17.9 Notices. CSAB may send notices pursuant to this License Agreement to Your email address provided by You, and such notices shall be deemed received 24 hours after they are sent. You may send notices pursuant to this License Agreement electronically (e.g., via e-mail) to license@configura.com, or such e-mail as otherwise provided by CSAB, and such notices shall be deemed received 72 hours after they are sent.

17.10 Entire Agreement. This License Agreement constitutes the entire agreement between CSAB and You and supersedes any and all prior or contemporaneous understandings or agreements, whether written or oral. Except as expressly set forth herein, You nor CSAB make nor shall be bound by any warranties, representations, covenants, or agreements, express or implied. This license Agreement shall not be modified by You except by a written agreement executed by an authorized representative of CSAB and You.

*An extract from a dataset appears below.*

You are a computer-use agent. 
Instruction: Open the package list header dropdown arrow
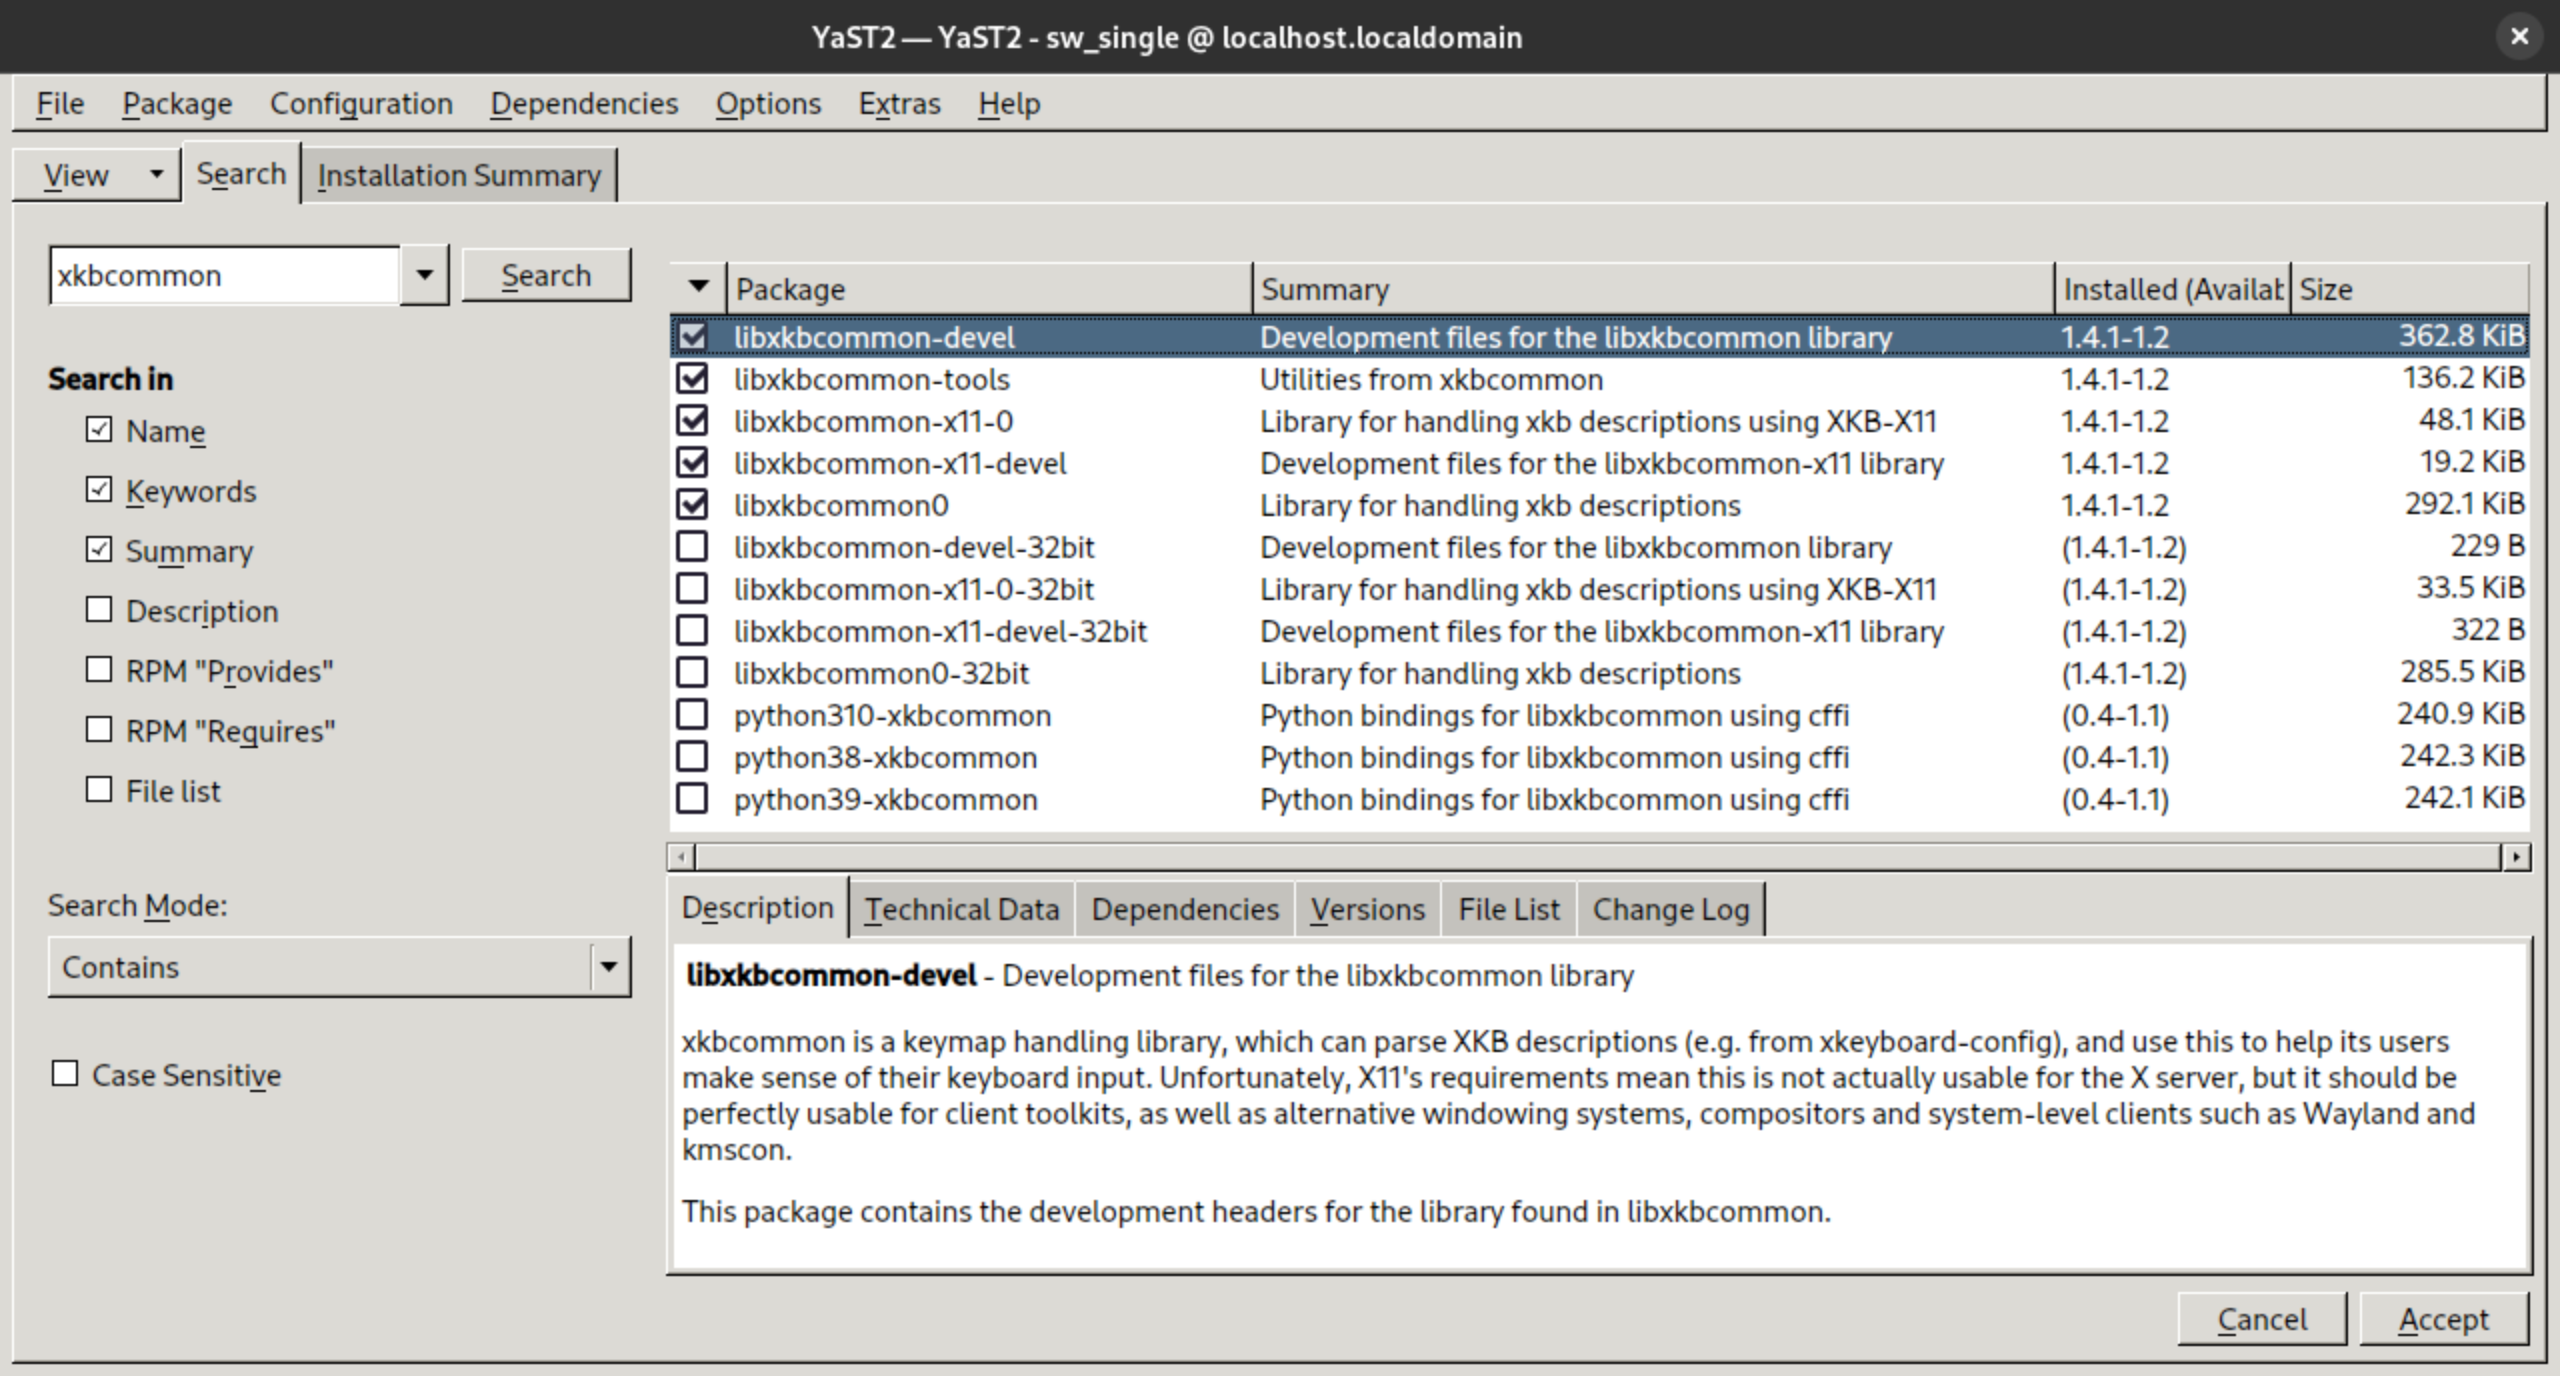click(x=696, y=286)
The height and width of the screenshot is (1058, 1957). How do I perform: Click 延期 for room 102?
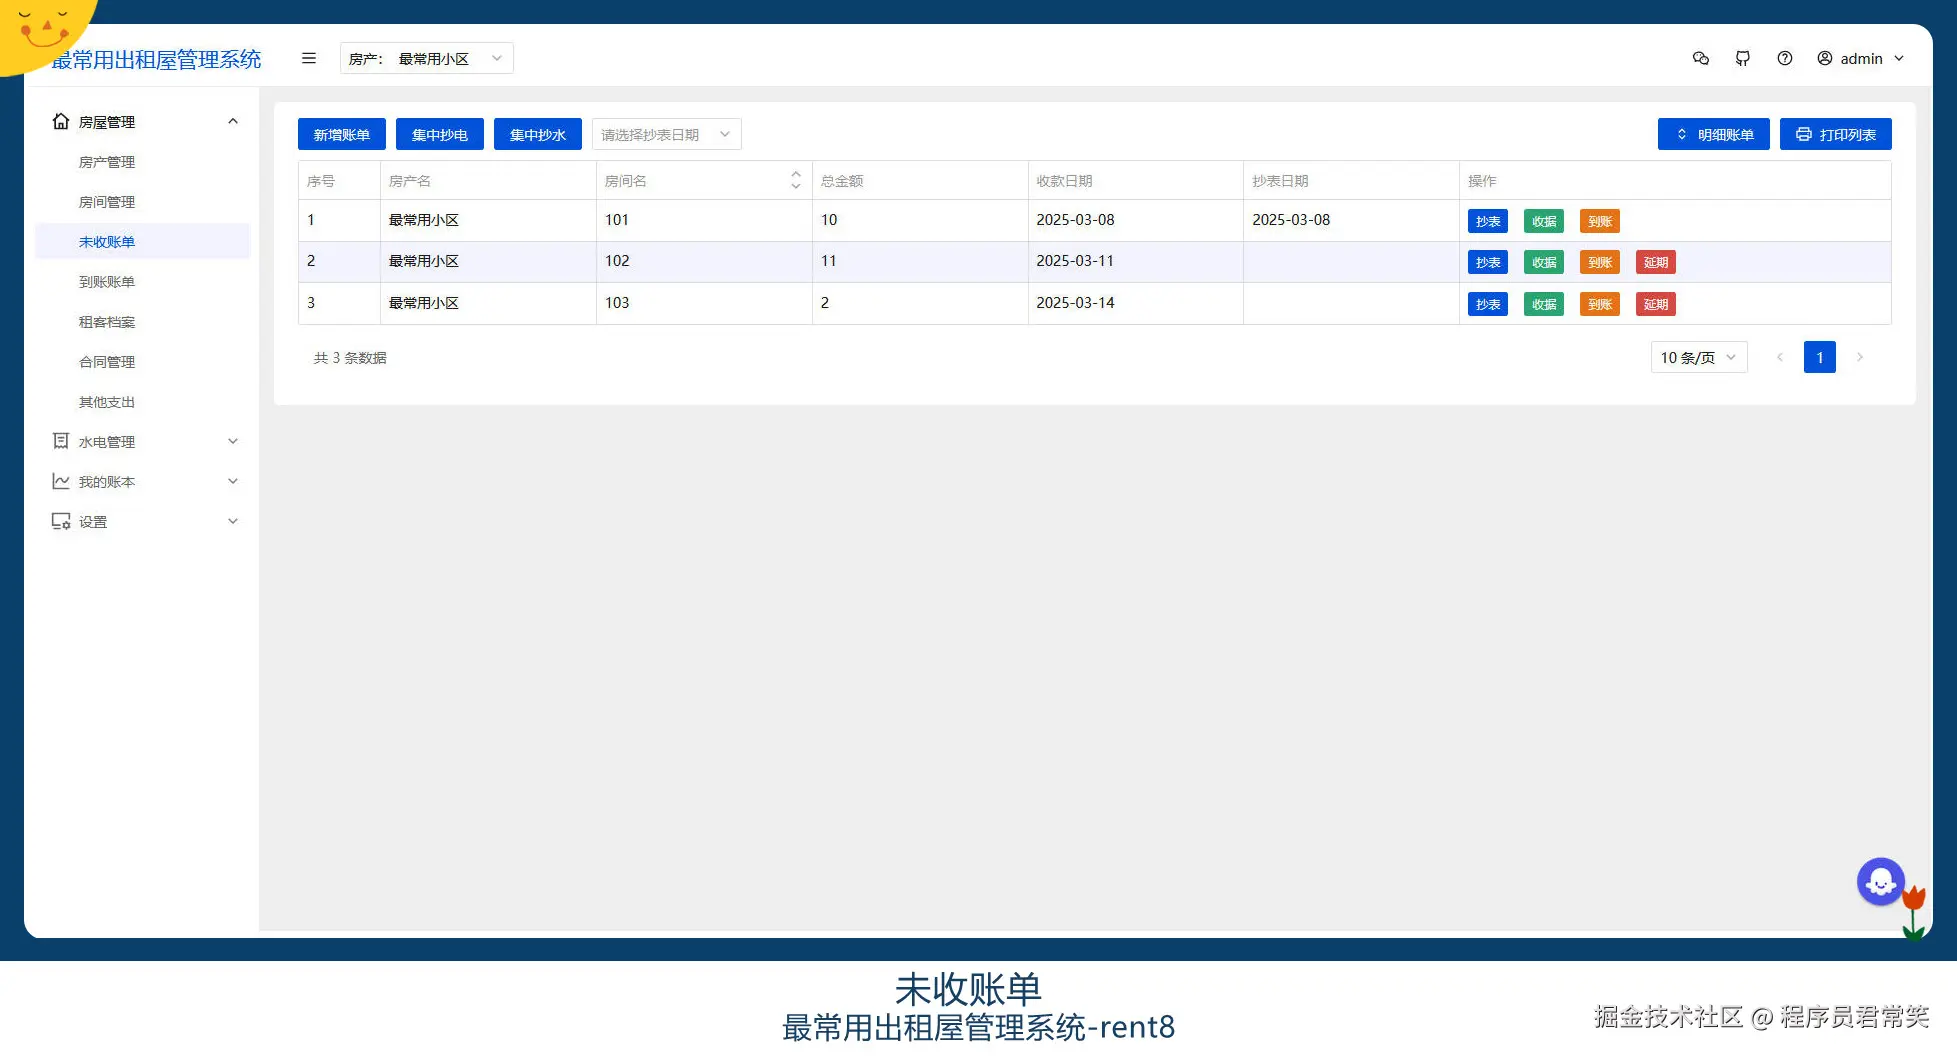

17.11 General. CSAB may amend this License Agreement from time to time by posting an amended version at its Website and sending You written notice thereof. Such amendment will be deemed accepted and become effective thirty (30) days after such notice (the “Proposed Amendment Date”) unless You first give CSAB written notice of rejection of the amendment. In the event of such rejection, this License Agreement will continue under its original provisions, and the amendment will become effective at the start of Your next Renewal Term following the Proposed Amendment Date (unless You first terminate this License Agreement pursuant to Section 4, Term). Your continued use of the Licensed Software following the effective date of an amendment will confirm Your consent thereto. This License Agreement may not be amended in any other way except through a written agreement by authorized representatives of each party. Notwithstanding the foregoing provisions of this Section 17.10, the Privacy Policy may be amended at any time in accordance with Section 2.3.

Please read the terms of this License Agreement carefully. By selecting the "I accept the License Agreement" option you are accepting and agreeing to the terms of this License Agreement with CSAB. If you do not meet this criterion or you do not agree to any of the terms of this License Agreement, please select the "I do not accept the License Agreement" or use your browser's Back button to exit this page. You further agree that, once this License Agreement is accepted, Your acceptance of this License Agreement is continuing in nature for the entire Term, including all renewals thereof, of the License Agreement.